Gibt's doch gar nicht
Für so manchen Mittelklasse-Promi dürfte eine ganz bestimmte Rubrik in den einschlägigen Boulevard-Magazinen die Höchststrafe sein: Nämlich die Rubrik mit der Überschrift "Was macht eigentlich...?", suggeriert der Titel doch, dass die Person, um die es geht, von irgendeinem Yellow-Press-Archäologen aus der Versenkung geholt wurde, um so zu tun, als wäre es noch von Interesse, was besagte Person denn heute so treibt.

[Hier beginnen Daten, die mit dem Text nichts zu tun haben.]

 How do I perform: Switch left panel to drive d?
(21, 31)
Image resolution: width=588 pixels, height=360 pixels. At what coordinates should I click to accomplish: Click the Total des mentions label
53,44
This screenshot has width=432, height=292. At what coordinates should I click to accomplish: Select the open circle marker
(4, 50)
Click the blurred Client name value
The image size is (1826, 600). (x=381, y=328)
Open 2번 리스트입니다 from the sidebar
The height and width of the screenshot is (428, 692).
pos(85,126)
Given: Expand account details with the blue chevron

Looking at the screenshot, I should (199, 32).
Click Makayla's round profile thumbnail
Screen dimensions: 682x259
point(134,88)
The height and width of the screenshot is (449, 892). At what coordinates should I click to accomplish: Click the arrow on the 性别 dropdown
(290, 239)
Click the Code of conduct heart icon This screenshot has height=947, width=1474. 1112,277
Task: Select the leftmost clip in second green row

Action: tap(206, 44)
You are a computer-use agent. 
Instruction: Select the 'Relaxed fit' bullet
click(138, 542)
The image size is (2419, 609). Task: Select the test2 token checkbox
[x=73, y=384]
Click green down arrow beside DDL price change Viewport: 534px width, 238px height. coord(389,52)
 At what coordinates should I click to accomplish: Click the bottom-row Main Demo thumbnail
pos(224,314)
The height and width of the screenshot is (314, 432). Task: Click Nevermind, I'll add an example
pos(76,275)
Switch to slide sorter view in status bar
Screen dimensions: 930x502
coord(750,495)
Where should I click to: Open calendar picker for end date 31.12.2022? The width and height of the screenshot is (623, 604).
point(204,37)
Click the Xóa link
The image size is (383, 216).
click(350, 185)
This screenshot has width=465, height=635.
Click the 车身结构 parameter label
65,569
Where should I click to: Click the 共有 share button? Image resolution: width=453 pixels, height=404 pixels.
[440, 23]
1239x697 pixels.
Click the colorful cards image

In abgemilderter Form trifft dies auch auf Pressemitteilungen mancher Musiker zu, hier eher in der Form: "Ach, den / die gibt's noch?" Communic könnten solche Kandidaten sein. 2005 erschien das selbstbetitelte Debütalbum der Norweger, und die Metal-Welt war verzückt ob der genialen, intensiven Mischung aus knallharten, aber spielerisch höchst verzwickten Gitarrenriffs mit mitreißenden Hooks, über der der druckvolle, dennoch melancholische Gesang von Oddleif Stensland schwebte – in besonderen Momenten an den leider viel zu früh von uns gegangenen Warrel Dane, Frontmann von Nevermore, erinnerte.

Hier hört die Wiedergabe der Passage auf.